Roy sacudió la cabeza y se dirigió al confortable dormitorio que tan familiar le resultaba desabrochándose el Sam Browne y dejándolo caer al suelo. Después, recordando que Laura era ordenada, lo arrastró con el pie hasta un rincón de al lado del armario y se sentó pesadamente en una silla del dormitorio tapizada de rosa fuerte y blanco. Se quitó los zapatos y permaneció sentado un momento deseando un cigarrillo pero sintiéndose demasiado agotado para encenderlo.
– ¿Quieres un trago, Roy? -le preguntó Laura saliendo del cuarto de baño mientras la bañera se llenaba con el reparador sonido del agua comente.
– No necesito un trago, Laura. Ni siquiera esta noche.
– Un trago no puede hacerte daño. Ahora ya no.
– No lo quiero.
– De acuerdo, cariño -dijo ella recogiendo sus zapatos y colocándolos en la parte baja del armario.
– ¿Qué demonios haría yo sin ti?
– Hace cuatro días que no te veo. Supongo que habrás estado ocupado.
– Iba a venir el miércoles por la noche. Entonces fue cuando empezó todo eso y tuvimos que trabajar más horas. Y ayer también. Y esta noche, Laura, esta noche ha sido la peor, pero tenía que venir esta noche. Ya no podía estar alejado por más tiempo.
– Lo siento mucho, Roy -dijo ella epatándole los húmedos calcetines negros mientras él le agradecía en silencio que le ayudara.
– ¿Qué es lo que sientes?
– Los disturbios.
– ¿Por qué? ¿Los has empezado tú?
– Soy negra.
– Tú no eres negra ni yo soy blanco. Somos enamorados.
– Soy una negra, Roy. ¿No es por eso por lo que te fuiste de nuevo a vivir a tu apartamento? Sabías que yo deseaba que permanecieras conmigo.
– Creo que estoy demasiado cansado para hablar de eso, Laura -dijo Roy levantándose y besándola; después se quitó la polvorienta camisa que se le pegaba al cuerpo. Ella le colgó la camisa y los pantalones y él dejó la camiseta y los calzoncillos en el suelo del cuarto de baño.
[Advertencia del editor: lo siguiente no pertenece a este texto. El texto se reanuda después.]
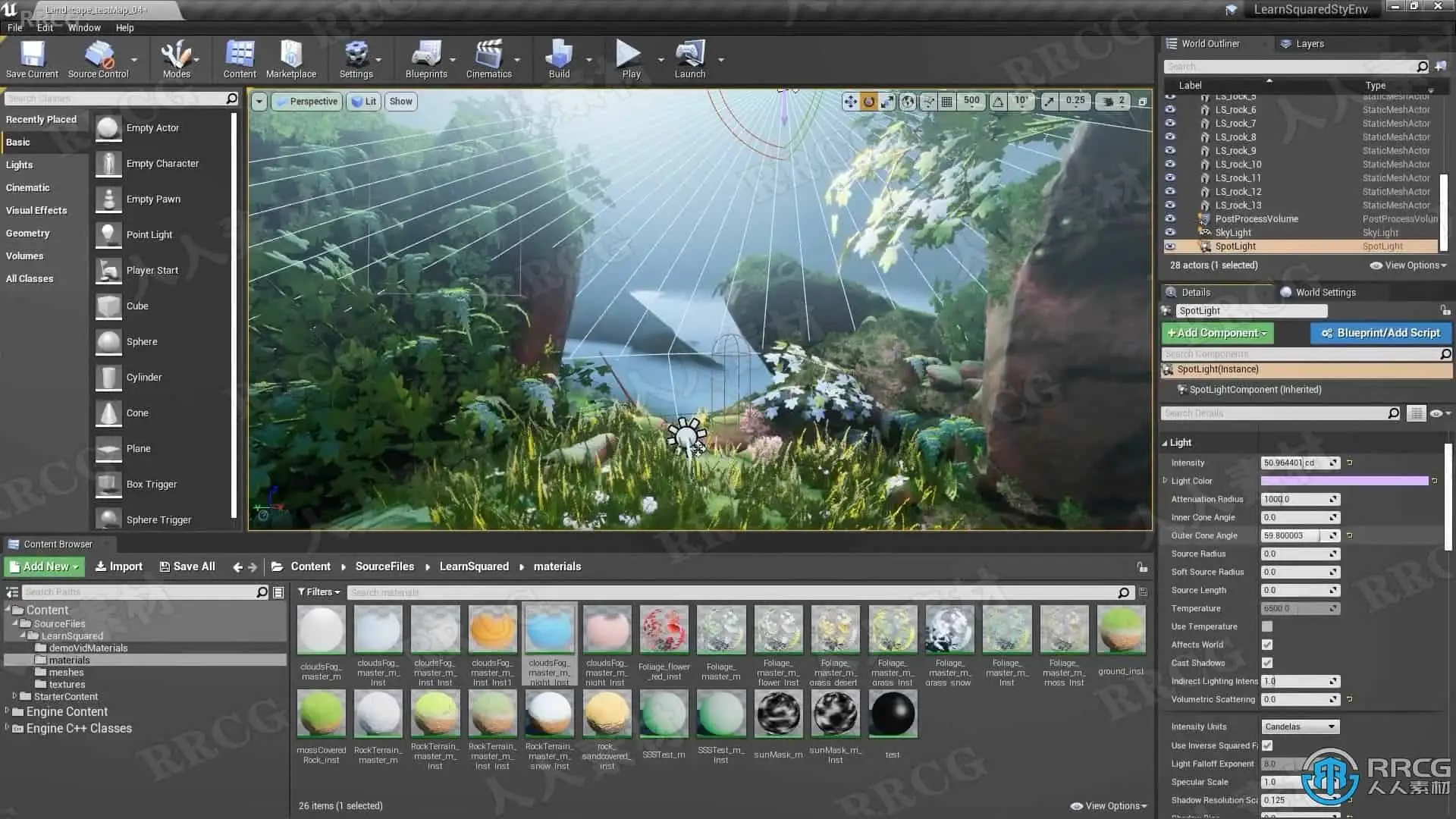Click the Add Component button
This screenshot has width=1456, height=819.
coord(1217,333)
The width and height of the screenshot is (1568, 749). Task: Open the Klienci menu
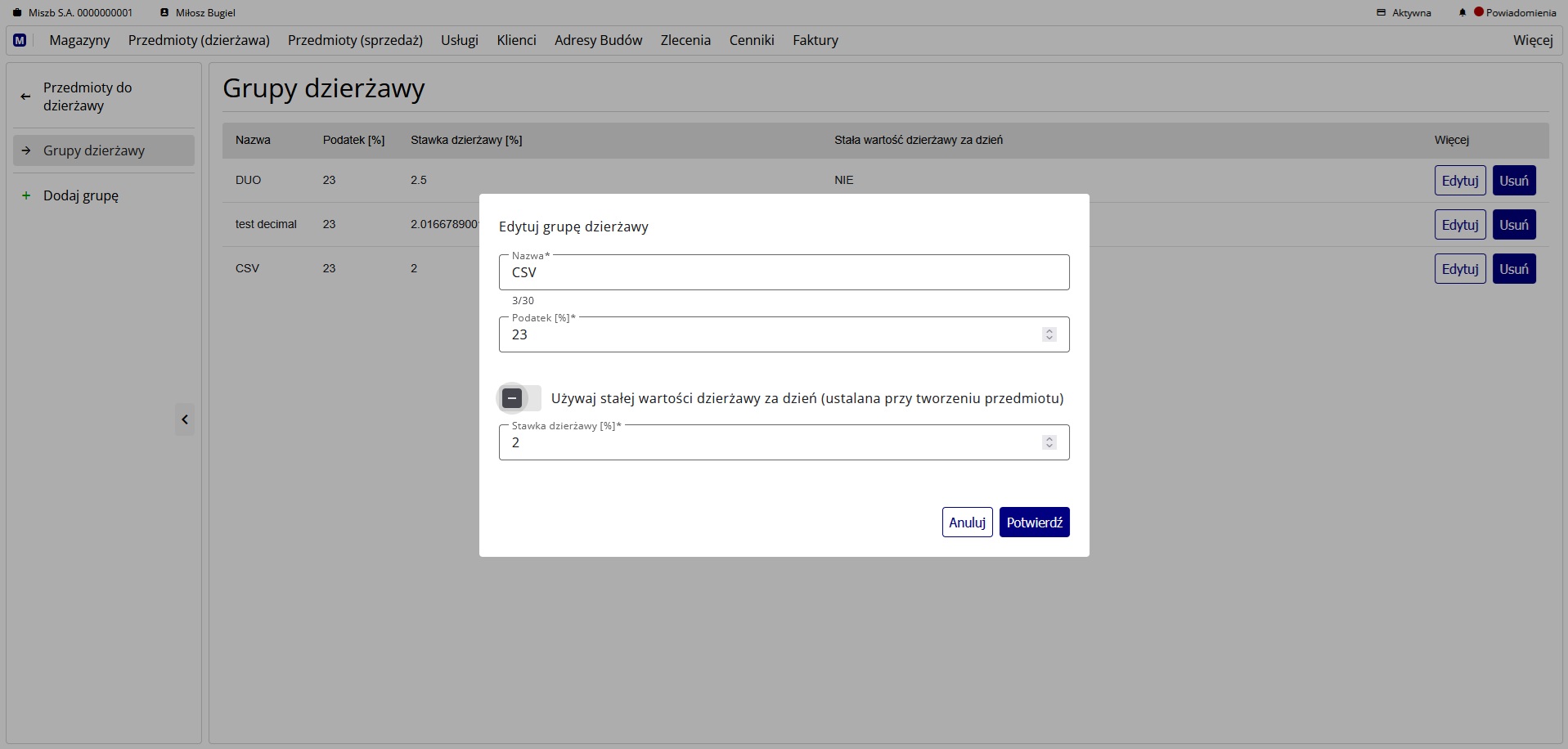click(x=516, y=40)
Se contempló la cicatriz cóncava del abdomen y penetró en la bañera llena de espuma jabonosa. Jamás ningún baño le había sabido mejor. Se reclinó hacia atrás con los ojos cerrados, dejó la mente libre y se adormeció un momento; después advirtió la presencia de ella. Estaba sentada en el suelo al lado de la bañera y mirándole.
– Gracias, Laura -dijo él amando las motitas de sus ojos castaño claros y la suave piel morena y los delicados dedos que ella posó sobre su hombro.
– ¿Qué crees que veo en ti? -le dijo ella sonriendo y acariciándole el cuello -. Debe ser la atracción de los extremos, ¿no crees? Tu cabello dorado y tu cuerpo dorado. Eres el hombre más guapo que conozco. ¿Crees que es eso?
– Eso no es más que sobredorado -dijo Roy -. Debajo no hay más que una aleación de cobre y plomo.
– Hay mucho debajo.
– Si no hay nada, ponlo tú. No había nada cuando me encontraste el año pasado.